* What to produce: Reproduce each of the following records line for line, leaving every character unchanged.

* Records from a data source:
——————————
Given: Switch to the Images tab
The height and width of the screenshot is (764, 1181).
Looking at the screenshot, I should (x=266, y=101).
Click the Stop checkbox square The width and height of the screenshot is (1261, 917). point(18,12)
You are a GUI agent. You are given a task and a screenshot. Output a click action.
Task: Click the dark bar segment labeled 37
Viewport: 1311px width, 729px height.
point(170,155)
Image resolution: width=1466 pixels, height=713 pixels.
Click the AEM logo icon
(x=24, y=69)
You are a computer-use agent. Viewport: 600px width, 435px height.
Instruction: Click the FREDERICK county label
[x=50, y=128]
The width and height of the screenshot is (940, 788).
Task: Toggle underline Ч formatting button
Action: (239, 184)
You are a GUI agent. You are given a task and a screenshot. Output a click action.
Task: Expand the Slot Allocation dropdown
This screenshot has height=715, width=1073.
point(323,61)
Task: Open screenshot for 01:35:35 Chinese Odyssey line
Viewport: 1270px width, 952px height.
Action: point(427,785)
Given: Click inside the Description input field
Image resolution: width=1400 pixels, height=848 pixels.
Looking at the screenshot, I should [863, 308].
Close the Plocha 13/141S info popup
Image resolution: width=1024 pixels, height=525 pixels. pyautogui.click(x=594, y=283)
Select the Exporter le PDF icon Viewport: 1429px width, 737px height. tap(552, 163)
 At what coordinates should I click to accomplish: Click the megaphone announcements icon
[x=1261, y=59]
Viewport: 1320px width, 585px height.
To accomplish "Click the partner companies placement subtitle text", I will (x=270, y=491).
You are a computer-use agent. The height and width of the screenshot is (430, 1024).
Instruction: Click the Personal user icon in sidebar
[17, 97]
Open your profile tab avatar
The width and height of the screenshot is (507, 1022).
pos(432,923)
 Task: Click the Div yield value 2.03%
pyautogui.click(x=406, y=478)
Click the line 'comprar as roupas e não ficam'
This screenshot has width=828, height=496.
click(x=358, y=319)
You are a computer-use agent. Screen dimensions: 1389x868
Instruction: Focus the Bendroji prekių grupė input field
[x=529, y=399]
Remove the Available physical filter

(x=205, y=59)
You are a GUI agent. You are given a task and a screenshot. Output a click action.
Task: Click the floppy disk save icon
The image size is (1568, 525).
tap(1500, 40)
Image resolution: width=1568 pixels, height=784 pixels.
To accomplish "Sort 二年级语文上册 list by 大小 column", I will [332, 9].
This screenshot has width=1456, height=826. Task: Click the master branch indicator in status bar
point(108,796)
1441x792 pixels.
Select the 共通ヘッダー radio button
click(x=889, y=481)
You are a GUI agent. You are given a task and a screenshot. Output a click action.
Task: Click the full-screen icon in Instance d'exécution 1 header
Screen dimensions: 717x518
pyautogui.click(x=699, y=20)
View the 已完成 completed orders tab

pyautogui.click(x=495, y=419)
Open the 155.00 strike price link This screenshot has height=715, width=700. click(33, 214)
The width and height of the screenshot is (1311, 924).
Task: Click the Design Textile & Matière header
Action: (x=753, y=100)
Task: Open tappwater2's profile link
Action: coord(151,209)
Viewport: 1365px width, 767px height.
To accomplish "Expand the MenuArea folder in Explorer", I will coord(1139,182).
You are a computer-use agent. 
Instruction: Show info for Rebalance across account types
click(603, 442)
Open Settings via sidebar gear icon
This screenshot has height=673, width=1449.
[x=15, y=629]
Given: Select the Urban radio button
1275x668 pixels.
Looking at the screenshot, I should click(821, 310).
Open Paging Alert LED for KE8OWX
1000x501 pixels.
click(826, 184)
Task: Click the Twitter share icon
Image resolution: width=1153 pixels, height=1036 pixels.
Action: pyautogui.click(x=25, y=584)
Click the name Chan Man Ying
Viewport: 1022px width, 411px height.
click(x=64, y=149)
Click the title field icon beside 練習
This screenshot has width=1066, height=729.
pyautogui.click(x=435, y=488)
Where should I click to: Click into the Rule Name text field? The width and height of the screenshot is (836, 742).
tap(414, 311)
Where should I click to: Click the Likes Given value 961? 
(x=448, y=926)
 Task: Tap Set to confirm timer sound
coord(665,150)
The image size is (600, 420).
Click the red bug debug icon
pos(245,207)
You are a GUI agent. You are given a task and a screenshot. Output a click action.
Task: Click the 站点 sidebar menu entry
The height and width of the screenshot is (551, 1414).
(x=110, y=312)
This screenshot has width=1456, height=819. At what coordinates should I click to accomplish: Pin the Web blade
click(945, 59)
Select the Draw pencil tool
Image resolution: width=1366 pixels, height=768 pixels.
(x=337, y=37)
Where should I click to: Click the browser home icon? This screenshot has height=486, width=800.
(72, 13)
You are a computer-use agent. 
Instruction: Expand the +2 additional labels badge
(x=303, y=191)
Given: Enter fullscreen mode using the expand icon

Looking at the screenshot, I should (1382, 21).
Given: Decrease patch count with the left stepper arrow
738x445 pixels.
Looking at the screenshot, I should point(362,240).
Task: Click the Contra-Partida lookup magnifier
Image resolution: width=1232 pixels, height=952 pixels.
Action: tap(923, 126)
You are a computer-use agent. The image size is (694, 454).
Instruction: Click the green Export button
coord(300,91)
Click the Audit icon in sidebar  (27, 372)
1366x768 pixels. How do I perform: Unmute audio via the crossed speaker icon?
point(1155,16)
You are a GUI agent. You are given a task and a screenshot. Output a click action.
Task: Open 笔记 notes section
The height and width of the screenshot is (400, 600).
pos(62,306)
——————————
* Solution to the problem:
Given: Switch to the Images tab
The height and width of the screenshot is (764, 1181).
Looking at the screenshot, I should (x=266, y=101).
Click the Stop checkbox square The width and height of the screenshot is (1261, 917). point(18,12)
You are a GUI agent. You are given a task and a screenshot. Output a click action.
Task: Click the dark bar segment labeled 37
Viewport: 1311px width, 729px height.
point(170,155)
Image resolution: width=1466 pixels, height=713 pixels.
Click the AEM logo icon
(x=24, y=69)
You are a computer-use agent. Viewport: 600px width, 435px height.
Instruction: Click the FREDERICK county label
[x=50, y=128]
The width and height of the screenshot is (940, 788).
Task: Toggle underline Ч formatting button
Action: (239, 184)
You are a GUI agent. You are given a task and a screenshot. Output a click action.
Task: Expand the Slot Allocation dropdown
This screenshot has height=715, width=1073.
point(323,61)
Task: Open screenshot for 01:35:35 Chinese Odyssey line
Viewport: 1270px width, 952px height.
Action: point(427,785)
Given: Click inside the Description input field
Image resolution: width=1400 pixels, height=848 pixels.
Looking at the screenshot, I should [863, 308].
Close the Plocha 13/141S info popup
Image resolution: width=1024 pixels, height=525 pixels. pyautogui.click(x=594, y=283)
Select the Exporter le PDF icon Viewport: 1429px width, 737px height. tap(552, 163)
 At what coordinates should I click to accomplish: Click the megaphone announcements icon
[x=1261, y=59]
Viewport: 1320px width, 585px height.
To accomplish "Click the partner companies placement subtitle text", I will (x=270, y=491).
You are a computer-use agent. The height and width of the screenshot is (430, 1024).
Instruction: Click the Personal user icon in sidebar
[17, 97]
Open your profile tab avatar
The width and height of the screenshot is (507, 1022).
pos(432,923)
 Task: Click the Div yield value 2.03%
pyautogui.click(x=406, y=478)
Click the line 'comprar as roupas e não ficam'
This screenshot has width=828, height=496.
click(x=358, y=319)
You are a computer-use agent. Screen dimensions: 1389x868
Instruction: Focus the Bendroji prekių grupė input field
[x=529, y=399]
Remove the Available physical filter

(x=205, y=59)
You are a GUI agent. You are given a task and a screenshot. Output a click action.
Task: Click the floppy disk save icon
The image size is (1568, 525).
tap(1500, 40)
Image resolution: width=1568 pixels, height=784 pixels.
To accomplish "Sort 二年级语文上册 list by 大小 column", I will [332, 9].
This screenshot has width=1456, height=826. Task: Click the master branch indicator in status bar
point(108,796)
1441x792 pixels.
Select the 共通ヘッダー radio button
click(x=889, y=481)
You are a GUI agent. You are given a task and a screenshot. Output a click action.
Task: Click the full-screen icon in Instance d'exécution 1 header
Screen dimensions: 717x518
pyautogui.click(x=699, y=20)
View the 已完成 completed orders tab

pyautogui.click(x=495, y=419)
Open the 155.00 strike price link This screenshot has height=715, width=700. click(33, 214)
The width and height of the screenshot is (1311, 924).
Task: Click the Design Textile & Matière header
Action: (x=753, y=100)
Task: Open tappwater2's profile link
Action: coord(151,209)
Viewport: 1365px width, 767px height.
To accomplish "Expand the MenuArea folder in Explorer", I will coord(1139,182).
You are a computer-use agent. 
Instruction: Show info for Rebalance across account types
click(603, 442)
Open Settings via sidebar gear icon
This screenshot has height=673, width=1449.
[x=15, y=629]
Given: Select the Urban radio button
1275x668 pixels.
Looking at the screenshot, I should click(821, 310).
Open Paging Alert LED for KE8OWX
1000x501 pixels.
click(826, 184)
Task: Click the Twitter share icon
Image resolution: width=1153 pixels, height=1036 pixels.
Action: pyautogui.click(x=25, y=584)
Click the name Chan Man Ying
Viewport: 1022px width, 411px height.
click(x=64, y=149)
Click the title field icon beside 練習
This screenshot has width=1066, height=729.
pyautogui.click(x=435, y=488)
Where should I click to: Click into the Rule Name text field? The width and height of the screenshot is (836, 742).
tap(414, 311)
Where should I click to: Click the Likes Given value 961? 
(x=448, y=926)
 Task: Tap Set to confirm timer sound
coord(665,150)
The image size is (600, 420).
Click the red bug debug icon
pos(245,207)
You are a GUI agent. You are given a task and a screenshot. Output a click action.
Task: Click the 站点 sidebar menu entry
The height and width of the screenshot is (551, 1414).
(x=110, y=312)
This screenshot has width=1456, height=819. At what coordinates should I click to accomplish: Pin the Web blade
click(945, 59)
Select the Draw pencil tool
Image resolution: width=1366 pixels, height=768 pixels.
(x=337, y=37)
Where should I click to: Click the browser home icon? This screenshot has height=486, width=800.
(72, 13)
You are a computer-use agent. 
Instruction: Expand the +2 additional labels badge
(x=303, y=191)
Given: Enter fullscreen mode using the expand icon

Looking at the screenshot, I should (1382, 21).
Given: Decrease patch count with the left stepper arrow
738x445 pixels.
Looking at the screenshot, I should point(362,240).
Task: Click the Contra-Partida lookup magnifier
Image resolution: width=1232 pixels, height=952 pixels.
Action: tap(923, 126)
You are a computer-use agent. The image size is (694, 454).
Instruction: Click the green Export button
coord(300,91)
Click the Audit icon in sidebar  (27, 372)
1366x768 pixels. How do I perform: Unmute audio via the crossed speaker icon?
point(1155,16)
You are a GUI agent. You are given a task and a screenshot. Output a click action.
Task: Open 笔记 notes section
The height and width of the screenshot is (400, 600).
pos(62,306)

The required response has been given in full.